[Research Data] Mining Relevant Solutions for Programming Tasks from Search Engine Results
Description
[Abstract]
Software development is a knowledge-intensive activity. Official documentation for developers may not be sufficient for all developer needs. Searching for information on the Internet is a usual practice, but finding really useful information may be challenging, because the best solutions are not always among the first ranked pages. So, developers have to read and discard irrelevant pages, that is, pages that do not have code examples or that have content with little focus on the desired solution. This work aims at proposing an approach to mine relevant solutions for programming tasks from search engine results that remove irrelevant pages. The approach works as follows: a query related to the programming task is prepared, and given as an input to a search engine. The returned pages pass through an automatic filter to select relevant pages.
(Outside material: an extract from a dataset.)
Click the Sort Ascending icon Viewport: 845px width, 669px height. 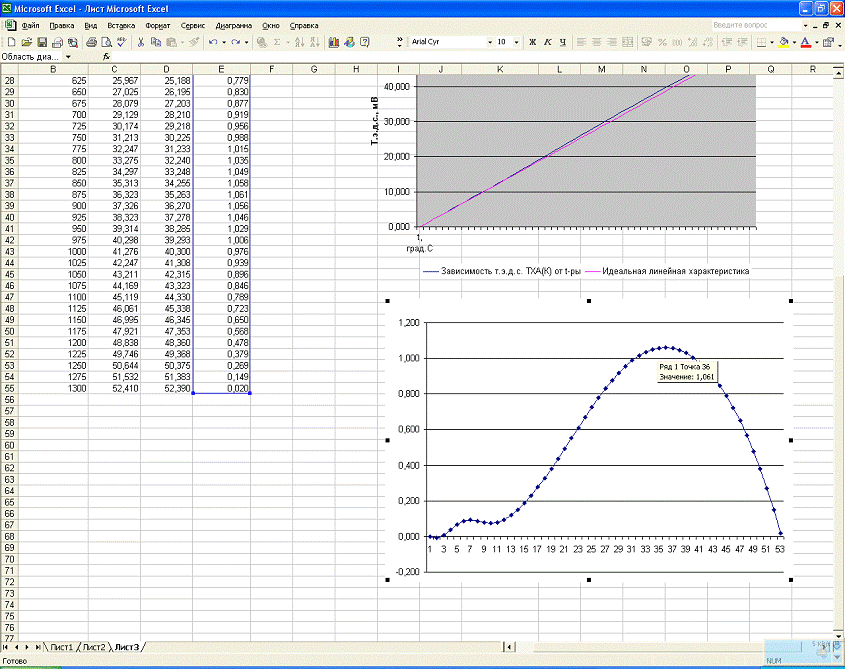[x=299, y=43]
We evaluated the top-20 pages returned by the Google search engine, for 10 different queries, and observed that only 31\% of the evaluated pages are relevant to developers. Then, we proposed and evaluated three different approaches to mine the relevant pages returned by the search engine. Google’s search engine has been used as a baseline, and our results have shown that Google’s search engine returns a reasonable number of irrelevant pages for developers, and we could find an effective approach to remove irrelevant pages, suggesting that developers could benefit from a customized web search filter for development content.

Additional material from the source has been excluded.